Konträr zur frommen Denkungsart der Heinzelmännchen und -frauen sind Politiker und Politikerinnen ja im Schnitt nicht zu träge, sondern weitaus zu emsig. Und Emsigkeit – der ostentative Tuismus, das penetrante Schauschaffen – ist immer ein Warnzeichen, im politischen Zusammenhang oft sogar ein Alarmsignal. Die Emsigen sind zumeist ja auch die Aufgeregten, die Fahrigen, die Zappelphilippe und Zappelphilippinnen. Da wird Arbeit nicht erledigt, sondern simuliert. Da geht es nicht darum, etwas auf Schiene zu bringen.

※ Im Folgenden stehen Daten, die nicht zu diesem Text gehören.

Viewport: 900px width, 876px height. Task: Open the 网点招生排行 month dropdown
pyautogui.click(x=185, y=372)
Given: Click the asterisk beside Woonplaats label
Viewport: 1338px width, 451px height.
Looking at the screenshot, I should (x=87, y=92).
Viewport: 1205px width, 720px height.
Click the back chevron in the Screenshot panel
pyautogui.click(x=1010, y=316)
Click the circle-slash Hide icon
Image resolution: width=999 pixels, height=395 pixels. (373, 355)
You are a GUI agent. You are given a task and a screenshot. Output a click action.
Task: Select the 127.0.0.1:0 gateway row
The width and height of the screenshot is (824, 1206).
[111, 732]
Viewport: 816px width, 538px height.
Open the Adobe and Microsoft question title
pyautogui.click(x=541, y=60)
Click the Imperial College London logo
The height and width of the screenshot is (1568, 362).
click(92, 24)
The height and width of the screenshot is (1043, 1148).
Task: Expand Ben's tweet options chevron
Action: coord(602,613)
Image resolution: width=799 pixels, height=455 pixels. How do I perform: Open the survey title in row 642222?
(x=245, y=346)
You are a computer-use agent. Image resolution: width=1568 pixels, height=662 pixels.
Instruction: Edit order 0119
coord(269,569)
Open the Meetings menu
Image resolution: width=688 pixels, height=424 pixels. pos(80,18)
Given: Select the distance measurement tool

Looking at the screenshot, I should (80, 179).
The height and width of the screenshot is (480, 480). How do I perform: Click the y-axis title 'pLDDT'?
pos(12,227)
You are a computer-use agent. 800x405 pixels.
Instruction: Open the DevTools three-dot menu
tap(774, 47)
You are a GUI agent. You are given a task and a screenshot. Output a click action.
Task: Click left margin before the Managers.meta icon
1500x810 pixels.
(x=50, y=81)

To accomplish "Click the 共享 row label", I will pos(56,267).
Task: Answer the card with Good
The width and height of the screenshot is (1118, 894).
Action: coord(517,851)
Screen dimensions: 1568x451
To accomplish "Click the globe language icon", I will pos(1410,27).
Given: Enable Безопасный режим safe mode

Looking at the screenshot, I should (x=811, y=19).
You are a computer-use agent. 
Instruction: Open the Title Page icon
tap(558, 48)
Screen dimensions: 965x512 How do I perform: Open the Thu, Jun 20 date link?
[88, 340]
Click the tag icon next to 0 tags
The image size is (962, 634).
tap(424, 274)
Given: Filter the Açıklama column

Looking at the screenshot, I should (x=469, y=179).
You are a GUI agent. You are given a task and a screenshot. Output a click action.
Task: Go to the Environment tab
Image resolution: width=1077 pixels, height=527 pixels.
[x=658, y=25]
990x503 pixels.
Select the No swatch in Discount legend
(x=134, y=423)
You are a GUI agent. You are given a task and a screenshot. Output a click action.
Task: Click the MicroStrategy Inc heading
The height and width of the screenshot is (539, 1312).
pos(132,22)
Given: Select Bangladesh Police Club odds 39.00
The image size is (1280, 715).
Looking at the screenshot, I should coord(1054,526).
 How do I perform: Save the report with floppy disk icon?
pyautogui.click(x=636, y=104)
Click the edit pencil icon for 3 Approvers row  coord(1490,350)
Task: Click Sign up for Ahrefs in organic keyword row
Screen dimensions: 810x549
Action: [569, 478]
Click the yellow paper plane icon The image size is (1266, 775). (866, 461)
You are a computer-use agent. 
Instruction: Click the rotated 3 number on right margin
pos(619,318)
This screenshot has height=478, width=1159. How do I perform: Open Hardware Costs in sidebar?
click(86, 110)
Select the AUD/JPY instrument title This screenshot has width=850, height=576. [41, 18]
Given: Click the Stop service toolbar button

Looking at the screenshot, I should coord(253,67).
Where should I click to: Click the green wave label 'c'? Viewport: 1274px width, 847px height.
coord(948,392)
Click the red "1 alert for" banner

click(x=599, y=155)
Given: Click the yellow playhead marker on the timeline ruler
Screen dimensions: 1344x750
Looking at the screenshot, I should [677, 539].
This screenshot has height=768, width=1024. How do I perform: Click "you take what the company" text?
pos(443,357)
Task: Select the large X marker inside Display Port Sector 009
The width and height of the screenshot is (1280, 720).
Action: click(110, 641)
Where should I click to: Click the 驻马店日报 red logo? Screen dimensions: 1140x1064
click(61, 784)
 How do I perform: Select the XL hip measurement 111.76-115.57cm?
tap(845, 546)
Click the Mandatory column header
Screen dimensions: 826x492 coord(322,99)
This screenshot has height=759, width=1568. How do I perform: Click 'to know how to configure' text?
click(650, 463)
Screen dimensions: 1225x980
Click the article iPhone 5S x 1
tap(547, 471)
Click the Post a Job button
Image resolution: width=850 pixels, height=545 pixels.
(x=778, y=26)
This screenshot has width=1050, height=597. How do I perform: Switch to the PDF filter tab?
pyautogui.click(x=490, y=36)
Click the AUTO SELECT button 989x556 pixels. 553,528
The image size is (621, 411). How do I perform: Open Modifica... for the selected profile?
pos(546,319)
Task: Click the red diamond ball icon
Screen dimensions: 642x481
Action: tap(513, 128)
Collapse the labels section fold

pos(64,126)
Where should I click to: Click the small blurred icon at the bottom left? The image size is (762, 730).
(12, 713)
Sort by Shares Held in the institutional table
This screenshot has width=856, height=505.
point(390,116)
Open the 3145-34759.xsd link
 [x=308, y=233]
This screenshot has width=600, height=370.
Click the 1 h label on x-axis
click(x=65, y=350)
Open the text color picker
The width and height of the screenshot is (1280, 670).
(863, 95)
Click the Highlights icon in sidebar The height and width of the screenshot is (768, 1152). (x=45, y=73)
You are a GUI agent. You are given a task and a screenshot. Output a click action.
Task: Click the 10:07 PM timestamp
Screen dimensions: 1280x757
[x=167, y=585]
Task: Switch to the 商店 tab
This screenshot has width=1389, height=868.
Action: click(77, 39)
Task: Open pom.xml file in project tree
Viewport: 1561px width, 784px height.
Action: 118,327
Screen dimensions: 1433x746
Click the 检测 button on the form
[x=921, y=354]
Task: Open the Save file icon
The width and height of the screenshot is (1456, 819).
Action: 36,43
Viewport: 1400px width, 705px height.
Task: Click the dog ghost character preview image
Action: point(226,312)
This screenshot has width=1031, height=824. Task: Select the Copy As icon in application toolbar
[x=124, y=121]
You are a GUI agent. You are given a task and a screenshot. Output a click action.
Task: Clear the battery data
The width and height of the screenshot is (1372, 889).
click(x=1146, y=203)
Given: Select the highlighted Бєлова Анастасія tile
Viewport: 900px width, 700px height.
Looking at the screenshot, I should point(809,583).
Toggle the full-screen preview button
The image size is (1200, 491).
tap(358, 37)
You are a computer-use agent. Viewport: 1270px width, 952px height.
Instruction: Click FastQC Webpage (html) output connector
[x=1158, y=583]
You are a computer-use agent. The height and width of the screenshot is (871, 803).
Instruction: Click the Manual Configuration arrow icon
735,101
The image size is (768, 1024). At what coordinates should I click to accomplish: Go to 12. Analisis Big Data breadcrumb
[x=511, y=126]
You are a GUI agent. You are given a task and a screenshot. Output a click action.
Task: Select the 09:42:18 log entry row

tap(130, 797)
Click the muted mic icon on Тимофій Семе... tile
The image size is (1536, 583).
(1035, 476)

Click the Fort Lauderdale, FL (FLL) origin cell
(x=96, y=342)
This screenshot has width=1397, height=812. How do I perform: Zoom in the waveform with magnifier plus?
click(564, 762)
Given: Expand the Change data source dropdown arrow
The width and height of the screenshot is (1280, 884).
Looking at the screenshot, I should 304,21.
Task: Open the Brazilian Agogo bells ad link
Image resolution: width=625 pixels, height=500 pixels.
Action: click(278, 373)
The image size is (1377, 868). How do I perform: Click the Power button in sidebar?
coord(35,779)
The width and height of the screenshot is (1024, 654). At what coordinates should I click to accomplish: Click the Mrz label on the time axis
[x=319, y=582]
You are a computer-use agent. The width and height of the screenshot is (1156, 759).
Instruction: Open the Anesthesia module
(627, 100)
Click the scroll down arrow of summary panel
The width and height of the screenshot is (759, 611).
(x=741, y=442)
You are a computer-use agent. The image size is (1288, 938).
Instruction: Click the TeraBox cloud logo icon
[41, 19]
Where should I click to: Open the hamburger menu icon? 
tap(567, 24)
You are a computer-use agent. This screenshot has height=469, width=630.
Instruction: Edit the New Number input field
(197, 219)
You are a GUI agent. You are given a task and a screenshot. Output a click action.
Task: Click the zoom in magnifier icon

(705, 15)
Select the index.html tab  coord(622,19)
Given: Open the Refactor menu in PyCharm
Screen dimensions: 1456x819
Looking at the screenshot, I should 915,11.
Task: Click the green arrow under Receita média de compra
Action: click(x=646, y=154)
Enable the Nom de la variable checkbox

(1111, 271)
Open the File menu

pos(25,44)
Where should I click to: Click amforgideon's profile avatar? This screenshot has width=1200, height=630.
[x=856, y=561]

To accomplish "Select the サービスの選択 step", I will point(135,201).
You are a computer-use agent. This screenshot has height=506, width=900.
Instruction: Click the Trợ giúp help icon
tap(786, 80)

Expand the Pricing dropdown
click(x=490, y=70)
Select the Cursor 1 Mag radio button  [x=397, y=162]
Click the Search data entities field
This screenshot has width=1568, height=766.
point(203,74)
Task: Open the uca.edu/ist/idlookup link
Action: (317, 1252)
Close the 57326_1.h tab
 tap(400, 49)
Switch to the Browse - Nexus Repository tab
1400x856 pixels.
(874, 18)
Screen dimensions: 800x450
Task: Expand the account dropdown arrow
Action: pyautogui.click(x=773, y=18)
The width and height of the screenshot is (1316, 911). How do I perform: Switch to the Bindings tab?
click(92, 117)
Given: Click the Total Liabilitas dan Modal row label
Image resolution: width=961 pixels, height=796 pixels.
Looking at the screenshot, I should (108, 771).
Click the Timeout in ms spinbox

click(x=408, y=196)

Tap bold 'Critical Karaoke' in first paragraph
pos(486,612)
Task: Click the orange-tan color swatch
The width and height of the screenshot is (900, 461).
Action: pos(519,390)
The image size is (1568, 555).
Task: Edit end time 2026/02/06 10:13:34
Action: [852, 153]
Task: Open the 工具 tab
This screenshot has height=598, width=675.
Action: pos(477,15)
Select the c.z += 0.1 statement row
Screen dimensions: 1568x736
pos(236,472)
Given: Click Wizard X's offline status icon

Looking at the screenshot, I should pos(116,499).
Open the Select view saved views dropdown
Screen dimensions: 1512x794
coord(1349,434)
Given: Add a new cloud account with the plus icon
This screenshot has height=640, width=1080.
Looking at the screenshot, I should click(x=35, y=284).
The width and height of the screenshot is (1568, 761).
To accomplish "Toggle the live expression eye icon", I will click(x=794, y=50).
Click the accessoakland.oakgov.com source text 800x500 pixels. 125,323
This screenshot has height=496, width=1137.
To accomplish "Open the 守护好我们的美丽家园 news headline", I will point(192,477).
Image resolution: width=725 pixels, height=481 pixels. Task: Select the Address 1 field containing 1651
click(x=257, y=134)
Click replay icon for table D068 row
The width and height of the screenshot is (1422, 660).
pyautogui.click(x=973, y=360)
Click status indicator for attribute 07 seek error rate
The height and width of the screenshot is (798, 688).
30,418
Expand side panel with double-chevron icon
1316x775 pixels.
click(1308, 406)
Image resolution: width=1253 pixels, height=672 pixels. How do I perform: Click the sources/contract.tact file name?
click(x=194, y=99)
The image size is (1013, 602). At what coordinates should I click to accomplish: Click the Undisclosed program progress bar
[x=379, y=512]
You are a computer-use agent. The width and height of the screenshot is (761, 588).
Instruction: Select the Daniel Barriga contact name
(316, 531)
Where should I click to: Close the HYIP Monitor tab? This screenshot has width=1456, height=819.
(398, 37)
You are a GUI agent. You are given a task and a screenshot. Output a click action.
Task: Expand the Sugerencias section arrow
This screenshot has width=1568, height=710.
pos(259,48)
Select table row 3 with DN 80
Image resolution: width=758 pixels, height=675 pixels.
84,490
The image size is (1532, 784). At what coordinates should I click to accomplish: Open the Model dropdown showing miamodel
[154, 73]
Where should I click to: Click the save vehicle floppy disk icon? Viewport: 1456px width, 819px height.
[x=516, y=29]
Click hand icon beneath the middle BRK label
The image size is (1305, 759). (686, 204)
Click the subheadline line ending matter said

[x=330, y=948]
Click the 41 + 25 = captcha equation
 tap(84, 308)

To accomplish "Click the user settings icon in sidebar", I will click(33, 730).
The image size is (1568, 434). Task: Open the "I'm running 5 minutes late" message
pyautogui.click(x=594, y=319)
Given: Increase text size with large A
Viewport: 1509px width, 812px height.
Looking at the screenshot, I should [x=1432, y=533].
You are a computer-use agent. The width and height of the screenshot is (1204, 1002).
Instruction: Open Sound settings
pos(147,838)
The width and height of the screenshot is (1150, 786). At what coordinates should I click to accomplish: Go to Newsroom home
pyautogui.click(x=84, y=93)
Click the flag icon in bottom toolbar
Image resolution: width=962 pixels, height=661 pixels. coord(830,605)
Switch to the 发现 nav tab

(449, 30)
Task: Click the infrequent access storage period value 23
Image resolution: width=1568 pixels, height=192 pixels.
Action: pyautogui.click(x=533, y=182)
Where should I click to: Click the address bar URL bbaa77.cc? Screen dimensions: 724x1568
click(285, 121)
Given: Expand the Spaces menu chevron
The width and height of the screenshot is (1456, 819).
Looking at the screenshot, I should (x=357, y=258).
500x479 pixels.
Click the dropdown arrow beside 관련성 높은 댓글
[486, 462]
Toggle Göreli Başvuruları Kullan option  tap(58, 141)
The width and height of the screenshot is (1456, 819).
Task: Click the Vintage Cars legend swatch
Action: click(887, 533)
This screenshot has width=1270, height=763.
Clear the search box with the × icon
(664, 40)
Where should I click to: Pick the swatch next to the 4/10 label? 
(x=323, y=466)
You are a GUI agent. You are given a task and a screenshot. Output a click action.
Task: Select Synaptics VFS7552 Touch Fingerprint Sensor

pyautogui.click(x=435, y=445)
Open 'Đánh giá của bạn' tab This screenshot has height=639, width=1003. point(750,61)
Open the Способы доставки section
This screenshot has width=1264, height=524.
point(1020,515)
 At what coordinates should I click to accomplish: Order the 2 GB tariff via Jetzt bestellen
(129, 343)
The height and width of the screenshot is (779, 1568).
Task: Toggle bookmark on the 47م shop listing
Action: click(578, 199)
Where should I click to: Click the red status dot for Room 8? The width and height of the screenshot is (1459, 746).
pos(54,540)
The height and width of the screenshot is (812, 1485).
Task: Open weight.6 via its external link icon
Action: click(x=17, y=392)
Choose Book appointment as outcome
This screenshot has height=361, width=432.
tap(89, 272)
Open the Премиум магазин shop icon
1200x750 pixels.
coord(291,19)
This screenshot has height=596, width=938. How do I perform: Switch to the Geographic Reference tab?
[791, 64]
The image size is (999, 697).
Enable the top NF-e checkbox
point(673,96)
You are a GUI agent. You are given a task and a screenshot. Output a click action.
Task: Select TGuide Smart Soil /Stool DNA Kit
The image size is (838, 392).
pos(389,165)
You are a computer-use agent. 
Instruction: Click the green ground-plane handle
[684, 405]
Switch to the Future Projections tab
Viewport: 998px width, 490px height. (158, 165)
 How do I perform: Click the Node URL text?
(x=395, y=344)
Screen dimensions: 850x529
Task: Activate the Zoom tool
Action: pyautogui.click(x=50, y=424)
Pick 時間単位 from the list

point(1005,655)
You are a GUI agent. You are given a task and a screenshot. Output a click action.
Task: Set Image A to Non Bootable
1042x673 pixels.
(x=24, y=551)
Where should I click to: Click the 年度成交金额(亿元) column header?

Sondern bloß aufs Tapet.

Buckelfünferln

Solche Leute kennt jeder eh aus der eigenen Bürogemeinschaft, den Sitzungen, den Brainstorm-Runden, den Klausuren: Gott möge uns hüten vor den Patschachtern, wenn sie siebeng’scheit werden. Es sind diese Neunmalklugen, die dann aber auch am ehesten zum Buckelfünferln geschickt werden.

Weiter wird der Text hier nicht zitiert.